Paraguay, el socio de la suerte

Llegó a la final al vencer a Venezuela 5-3 por penales, y jugará por el título el domingo ante Uruguay. Tal como había ocurrido en cuartos con Brasil, el equipo de Martino fue mucho menos que Venezuela pero logró imponerse desde los doce pasos.

El duelo entre Paraguay y Venezuela en Mendoza fue como un cumpleaños sorpresa en el que el agasajado sabe de antemano -porque el encargado de llevarlo no aguantó el secreto o no supo esconderle la verdad- que cuando prenda la luz sus familiares y amigos, escondidos en la oscuridad, saltarán emocionados. Fingirá sorpresa, fingirá emoción. Y sonreirá amablemente…

Venezuela ya no sorprende, Paraguay menos. Encima estos dos equipos ya se enfrentaron en la primera ronda (3-3). Se conocen. Y no sorprenden a nadie, escondidos en la oscuridad. Anuncian y muestran sus armas: la pelota parada, el contraataque.
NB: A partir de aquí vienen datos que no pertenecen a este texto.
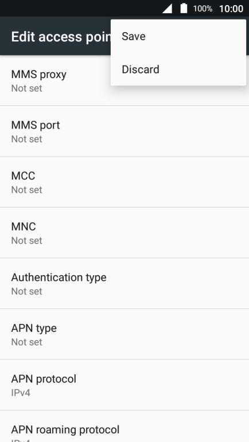The height and width of the screenshot is (442, 249).
Task: Tap the Not set value under MNC
Action: coord(27,240)
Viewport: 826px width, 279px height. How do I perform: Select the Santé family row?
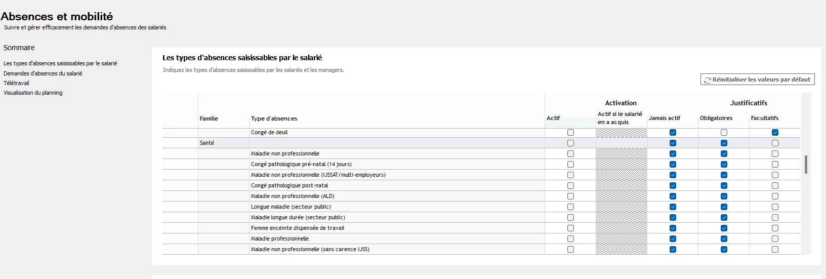point(207,143)
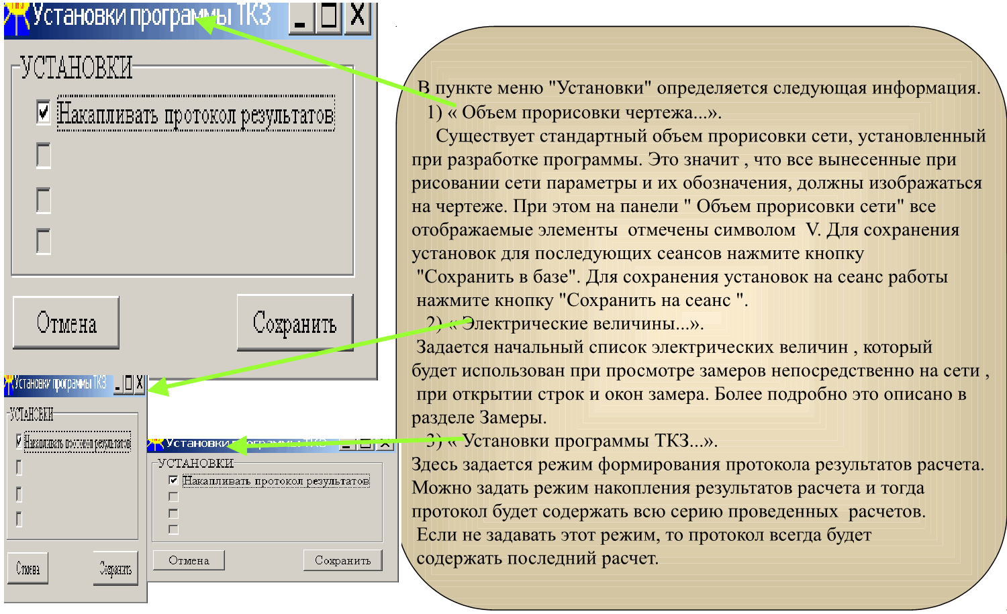Image resolution: width=1007 pixels, height=614 pixels.
Task: Toggle 'Накапливать протокол результатов' in the narrow bottom-left dialog
Action: 19,442
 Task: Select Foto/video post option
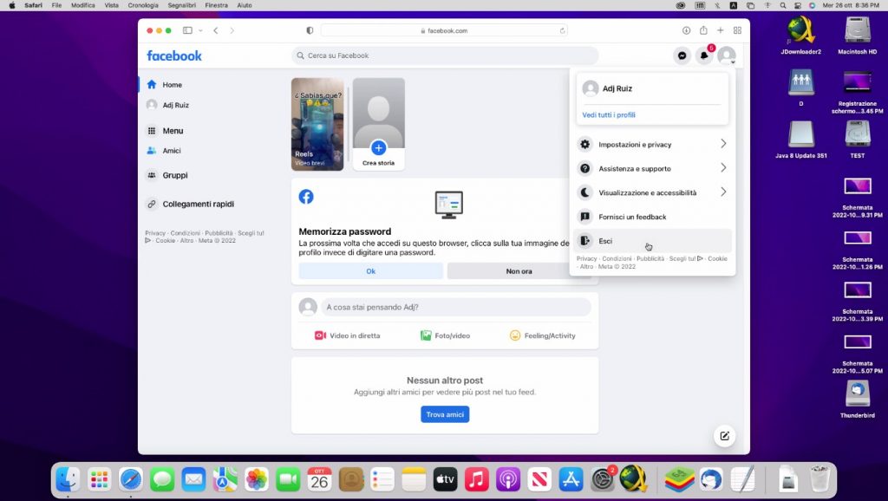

El primer tiempo fue tan chato que desde los 7 minutos a los 42 pasó poco y nada. “¡Sorpresa!”.

Un centro al área de Venezuela, Verón gana de arriba y el arquero Renny Vega le ahoga el grito. A los 42, centro al área de Paraguay, cabezazo de Moreno, travesaño; Rondón en el rebote, y Villar -el héroe ante Brasil- que salva el cero.

Si el primer tiempo fue malo, el segundo fue peor. No hubo situaciones de peligro. Se notó que Paraguay había hecho el gasto ante Brasil. Llegó a esta semifinal con el tanque casi vacío. Si hasta Martino mandó a la cancha a Roque Santa Cruz por Haedo Valdéz, y el delantero tuvo que salir al rato, lesionado (su lugar lo ocupó Martínez). Paraguay ya no tenía piernas, casi en un sentido literal.

Fue un poquito más ambicioso lo de César Farías, que cuando vio que su rival ya no daba más, agotó los cambios con el ingreso de Giancarlo Maldonado (delantero) por César González, y terminó atacando con tres delanteros (Maldonado, Rondón y Miku Fedor), pero no encontró nunca los caminos a Villar.

El partido se fue con el 0-0 al alargue. Los dos equipos que habían protagonizado el mejor partido de la Copa en el 3-3, se corrieron al otro extremo y mostraron lo peordel torneo.

En el tiempo extra Venezuela sufrió lo que gozó ante Chile. Suerte. Porque Miku se llevó puesto un remate de Maldonado y casi convierte: el palo le ahogó el grito. Y luego, un tiro libre de Arango dio en el travesaño. Paraguay estaba agotado y Santana, impotente, cometió otra falta que le valió su segunda amarilla y la roja,

Con diez, los paraguayos aguantaron en el segundo tiempo extra. Y… Oh, sorpresa, el partido se fue a penales. Ortigoza no falló (nunca lo hizo), Maldonado acertó, Barrios también, Rey la acomodó y Riveros la clavó. Villar se lo atajó a Lucena. Martínez rompió el arco y estiró la ventaja de Paraguay al 4-2. Miku achicó la diferencia. Y Verón selló la clasificación de Paraguay a la final, sin ganar ni un partido en la Copa.